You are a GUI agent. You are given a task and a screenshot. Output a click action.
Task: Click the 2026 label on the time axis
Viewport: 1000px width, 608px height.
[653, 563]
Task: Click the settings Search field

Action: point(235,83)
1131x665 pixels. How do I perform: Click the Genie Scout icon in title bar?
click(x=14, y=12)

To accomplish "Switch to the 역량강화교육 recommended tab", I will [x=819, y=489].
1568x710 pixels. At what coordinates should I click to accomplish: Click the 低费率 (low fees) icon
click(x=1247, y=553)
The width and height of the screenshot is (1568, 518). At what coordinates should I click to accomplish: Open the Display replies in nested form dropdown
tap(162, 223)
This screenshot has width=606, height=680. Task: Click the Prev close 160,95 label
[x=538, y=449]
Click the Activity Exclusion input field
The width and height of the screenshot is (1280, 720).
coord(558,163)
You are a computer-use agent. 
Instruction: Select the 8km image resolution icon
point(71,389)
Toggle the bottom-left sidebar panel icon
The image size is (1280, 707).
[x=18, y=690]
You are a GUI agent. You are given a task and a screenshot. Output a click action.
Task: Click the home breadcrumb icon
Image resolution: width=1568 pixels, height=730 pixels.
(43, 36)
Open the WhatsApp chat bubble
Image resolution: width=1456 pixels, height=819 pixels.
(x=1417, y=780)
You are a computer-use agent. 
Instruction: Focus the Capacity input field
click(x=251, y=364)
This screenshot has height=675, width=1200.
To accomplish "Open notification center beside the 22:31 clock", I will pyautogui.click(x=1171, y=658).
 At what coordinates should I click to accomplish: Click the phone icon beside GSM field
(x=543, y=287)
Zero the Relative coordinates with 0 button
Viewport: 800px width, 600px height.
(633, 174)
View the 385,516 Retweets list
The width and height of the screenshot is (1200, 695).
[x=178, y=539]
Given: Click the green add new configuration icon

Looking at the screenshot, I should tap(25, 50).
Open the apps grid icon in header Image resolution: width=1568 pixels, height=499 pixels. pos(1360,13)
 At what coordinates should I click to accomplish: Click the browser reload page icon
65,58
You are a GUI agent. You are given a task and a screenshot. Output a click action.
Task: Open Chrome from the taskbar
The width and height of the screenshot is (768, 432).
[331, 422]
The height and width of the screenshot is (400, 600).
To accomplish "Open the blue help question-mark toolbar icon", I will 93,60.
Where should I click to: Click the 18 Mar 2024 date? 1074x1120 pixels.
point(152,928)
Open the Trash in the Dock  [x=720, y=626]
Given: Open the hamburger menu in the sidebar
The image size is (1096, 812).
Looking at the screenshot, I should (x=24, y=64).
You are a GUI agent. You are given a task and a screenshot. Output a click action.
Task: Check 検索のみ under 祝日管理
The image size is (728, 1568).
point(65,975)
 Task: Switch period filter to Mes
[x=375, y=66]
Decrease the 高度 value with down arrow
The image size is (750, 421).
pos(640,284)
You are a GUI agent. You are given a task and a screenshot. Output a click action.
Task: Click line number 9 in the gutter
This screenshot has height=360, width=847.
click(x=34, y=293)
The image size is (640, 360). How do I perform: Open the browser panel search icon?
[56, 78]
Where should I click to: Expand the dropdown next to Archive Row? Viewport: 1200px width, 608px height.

•••••

Written exercise: Rewrite the material above, changing every "GUI agent" to "desktop agent" and keeping everything else the same.

Written solution:
You are a desktop agent. You are given a task and a screenshot. Output a click action.
Task: Click the 2026 label on the time axis
Viewport: 1000px width, 608px height.
[653, 563]
Task: Click the settings Search field

Action: point(235,83)
1131x665 pixels. How do I perform: Click the Genie Scout icon in title bar?
click(x=14, y=12)

To accomplish "Switch to the 역량강화교육 recommended tab", I will [x=819, y=489].
1568x710 pixels. At what coordinates should I click to accomplish: Click the 低费率 (low fees) icon
click(x=1247, y=553)
The width and height of the screenshot is (1568, 518). At what coordinates should I click to accomplish: Open the Display replies in nested form dropdown
tap(162, 223)
This screenshot has width=606, height=680. Task: Click the Prev close 160,95 label
[x=538, y=449]
Click the Activity Exclusion input field
The width and height of the screenshot is (1280, 720).
coord(558,163)
You are a computer-use agent. 
Instruction: Select the 8km image resolution icon
point(71,389)
Toggle the bottom-left sidebar panel icon
The image size is (1280, 707).
[x=18, y=690]
You are a desktop agent. You are given a task and a screenshot. Output a click action.
Task: Click the home breadcrumb icon
Image resolution: width=1568 pixels, height=730 pixels.
(43, 36)
Open the WhatsApp chat bubble
Image resolution: width=1456 pixels, height=819 pixels.
(x=1417, y=780)
You are a computer-use agent. 
Instruction: Focus the Capacity input field
click(x=251, y=364)
This screenshot has height=675, width=1200.
To accomplish "Open notification center beside the 22:31 clock", I will pyautogui.click(x=1171, y=658).
 At what coordinates should I click to accomplish: Click the phone icon beside GSM field
(x=543, y=287)
Zero the Relative coordinates with 0 button
Viewport: 800px width, 600px height.
(633, 174)
View the 385,516 Retweets list
The width and height of the screenshot is (1200, 695).
[x=178, y=539]
Given: Click the green add new configuration icon

Looking at the screenshot, I should tap(25, 50).
Open the apps grid icon in header Image resolution: width=1568 pixels, height=499 pixels. pos(1360,13)
 At what coordinates should I click to accomplish: Click the browser reload page icon
65,58
You are a desktop agent. You are given a task and a screenshot. Output a click action.
Task: Open Chrome from the taskbar
The width and height of the screenshot is (768, 432).
[331, 422]
The height and width of the screenshot is (400, 600).
To accomplish "Open the blue help question-mark toolbar icon", I will 93,60.
Where should I click to: Click the 18 Mar 2024 date? 1074x1120 pixels.
point(152,928)
Open the Trash in the Dock  [x=720, y=626]
Given: Open the hamburger menu in the sidebar
The image size is (1096, 812).
Looking at the screenshot, I should (x=24, y=64).
You are a desktop agent. You are given a task and a screenshot. Output a click action.
Task: Check 検索のみ under 祝日管理
The image size is (728, 1568).
point(65,975)
 Task: Switch period filter to Mes
[x=375, y=66]
Decrease the 高度 value with down arrow
The image size is (750, 421).
pos(640,284)
You are a desktop agent. You are given a task and a screenshot. Output a click action.
Task: Click line number 9 in the gutter
This screenshot has height=360, width=847.
click(x=34, y=293)
The image size is (640, 360). How do I perform: Open the browser panel search icon?
[56, 78]
Where should I click to: Expand the dropdown next to Archive Row? Viewport: 1200px width, 608px height.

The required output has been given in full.